Tapping maple trees to make maple syrup in this DIY video. We tap our Sugar Maple trees to collect sap in preparation for making maple syrup. This is a DIY low tech low volume method of tapping some trees in your yard or perhaps a neighbor's field. Several of my neighbor's have sugar shacks complete with large evaporators and huge piles of firewood, some use traditional sap buckets to collect sap, others use plastic lines and taps.
For my yard, I went with plastic taps and lines, they are not expensive, and I used the food grade plastic buckets from my homebrew beer kit to collect the sap. After we collected the sap, we boiled it down, and we'll post a video about that soon.
The general rule of how many taps to put in a tree, according to the Conn. DEP is 1 tap for a 12" diameter tree ( 38" in circumference ), 2 taps for 18" diameter or larger tree ( 56" in circumference )

Rows on target coordinates:
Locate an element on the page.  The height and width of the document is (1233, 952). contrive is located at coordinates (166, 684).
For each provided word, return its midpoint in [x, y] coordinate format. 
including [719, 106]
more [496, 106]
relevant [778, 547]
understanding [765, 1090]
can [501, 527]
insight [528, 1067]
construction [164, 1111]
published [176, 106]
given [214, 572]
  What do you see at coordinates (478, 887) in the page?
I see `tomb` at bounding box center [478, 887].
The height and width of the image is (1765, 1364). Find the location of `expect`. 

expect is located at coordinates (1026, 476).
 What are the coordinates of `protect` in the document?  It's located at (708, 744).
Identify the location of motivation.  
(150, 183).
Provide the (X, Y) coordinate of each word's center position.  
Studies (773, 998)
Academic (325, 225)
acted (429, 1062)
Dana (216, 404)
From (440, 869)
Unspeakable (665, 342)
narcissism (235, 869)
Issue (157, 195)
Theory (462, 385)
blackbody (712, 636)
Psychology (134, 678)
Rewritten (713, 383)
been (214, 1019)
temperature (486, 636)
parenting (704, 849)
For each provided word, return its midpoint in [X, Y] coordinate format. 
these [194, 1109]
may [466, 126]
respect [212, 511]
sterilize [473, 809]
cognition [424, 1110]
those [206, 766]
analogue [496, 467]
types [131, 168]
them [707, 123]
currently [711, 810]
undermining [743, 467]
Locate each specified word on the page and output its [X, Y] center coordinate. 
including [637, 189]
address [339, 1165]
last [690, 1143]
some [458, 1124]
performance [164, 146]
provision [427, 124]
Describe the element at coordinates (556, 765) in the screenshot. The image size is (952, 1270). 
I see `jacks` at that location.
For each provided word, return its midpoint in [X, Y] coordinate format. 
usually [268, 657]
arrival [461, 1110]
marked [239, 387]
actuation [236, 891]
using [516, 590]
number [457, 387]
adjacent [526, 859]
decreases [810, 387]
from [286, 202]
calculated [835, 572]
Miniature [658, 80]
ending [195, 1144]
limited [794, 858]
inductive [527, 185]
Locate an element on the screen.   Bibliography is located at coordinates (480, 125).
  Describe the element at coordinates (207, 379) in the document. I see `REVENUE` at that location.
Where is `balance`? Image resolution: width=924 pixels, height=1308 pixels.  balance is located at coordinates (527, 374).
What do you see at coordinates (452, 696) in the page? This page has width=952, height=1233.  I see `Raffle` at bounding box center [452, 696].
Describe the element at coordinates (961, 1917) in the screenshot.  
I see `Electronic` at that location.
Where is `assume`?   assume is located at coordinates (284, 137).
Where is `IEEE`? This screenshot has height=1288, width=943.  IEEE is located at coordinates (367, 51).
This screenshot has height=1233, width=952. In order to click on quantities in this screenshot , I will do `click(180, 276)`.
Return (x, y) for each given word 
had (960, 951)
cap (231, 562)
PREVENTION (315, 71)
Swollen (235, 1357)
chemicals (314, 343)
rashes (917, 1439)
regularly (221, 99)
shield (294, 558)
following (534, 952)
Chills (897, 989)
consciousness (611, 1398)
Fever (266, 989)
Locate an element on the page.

**ACTIONS TO TAKE:**
(1) Copy out the text on tapping maple trees from "For my yard, I" to "about that soon.".
(2) In the text on tapping maple trees, what did the writer use to collect the sap from the yard trees?
These rows have no connection to the text on tapping maple trees.

**EXPECTED ANSWERS:**
(1)
For my yard, I went with plastic taps and lines, they are not expensive, and I used the food grade plastic buckets from my homebrew beer kit to collect the sap. After we collected the sap, we boiled it down, and we'll post a video about that soon.

(2) Food grade plastic buckets from a homebrew beer kit.